Frida Kahlo, The Suicide of Dorothy Hale, 1939
Oil on masonite, The Phoenix Museum of Art. The legend translated: "In the city of New York on the twenty-first day of the month in October, 1938, at six o'clock in the morning, Mrs. Dorothy Hale committed suicide by throwing herself out of a very high window of the Hampshire House building. In her memory Mrs. Clare Boothe Luce commissioned this retablo, executed by Frida Kahlo."
Influences
Frida Kahlo was influenced by indigenous Mexican culture which is apparent in her use of bright colors, dramatic symbolism and “primitive” style. She frequently included the monkey as a symbol in her work, which in Mexican mythology is a symbol of lust. She often combined elements of the classic religious Mexican tradition with iconography that appears to be from a surrealist tendency. Frida Kahlo had a notoriously volatile marriage with the famous Mexican artist Diego Rivera. The couple likely influenced each other’s work through the years.
Artistic Legacy
In 1938, Kahlo had her only solo gallery showing in the United States at the Julien Levy Gallery. The works were well received and several prominent artists attended the event. At the invitation of André Breton, she went to France during 1939 and was featured at an exhibition of her paintings in Paris. The Louvre bought one of her paintings on display, The Frame. It was the first work of a twentieth-century Mexican artist that the Louvre purchased. Kahlo made the acquaintance of Wolfgang Paalen and Alice Rahon, whom she invited to come to Mexico.
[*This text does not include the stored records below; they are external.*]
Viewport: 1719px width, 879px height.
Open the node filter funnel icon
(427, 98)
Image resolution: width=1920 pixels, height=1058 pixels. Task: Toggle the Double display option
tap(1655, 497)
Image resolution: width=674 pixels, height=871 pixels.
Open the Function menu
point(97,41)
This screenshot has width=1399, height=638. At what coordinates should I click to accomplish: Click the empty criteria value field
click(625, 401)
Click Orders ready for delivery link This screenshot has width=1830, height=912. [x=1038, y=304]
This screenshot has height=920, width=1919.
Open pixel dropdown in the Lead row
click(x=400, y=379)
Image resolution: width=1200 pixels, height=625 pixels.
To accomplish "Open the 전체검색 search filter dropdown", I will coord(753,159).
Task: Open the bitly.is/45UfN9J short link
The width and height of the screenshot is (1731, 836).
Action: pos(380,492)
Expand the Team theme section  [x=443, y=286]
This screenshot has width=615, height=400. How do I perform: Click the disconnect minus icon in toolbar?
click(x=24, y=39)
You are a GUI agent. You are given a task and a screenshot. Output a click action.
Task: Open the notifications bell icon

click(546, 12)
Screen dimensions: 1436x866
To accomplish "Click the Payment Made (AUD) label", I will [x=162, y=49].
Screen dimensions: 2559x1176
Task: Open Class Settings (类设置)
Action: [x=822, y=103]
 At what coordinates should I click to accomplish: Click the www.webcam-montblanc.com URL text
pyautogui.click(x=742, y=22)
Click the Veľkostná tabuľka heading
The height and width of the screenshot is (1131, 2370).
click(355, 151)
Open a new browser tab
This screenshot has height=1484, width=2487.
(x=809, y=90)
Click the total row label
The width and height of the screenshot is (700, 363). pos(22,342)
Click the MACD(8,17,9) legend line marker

Aside from the 1939 acquisition by the Louvre and a 1946 $1,000 award from the Mexican Government for her painting, Kahlo's work was not widely acclaimed until decades after her death. Often she was remembered only as Diego Rivera's wife. It was not until the end of the 1970s and the early 1980s, with the beginning of Neomexicanismo, that she became well-known to the public.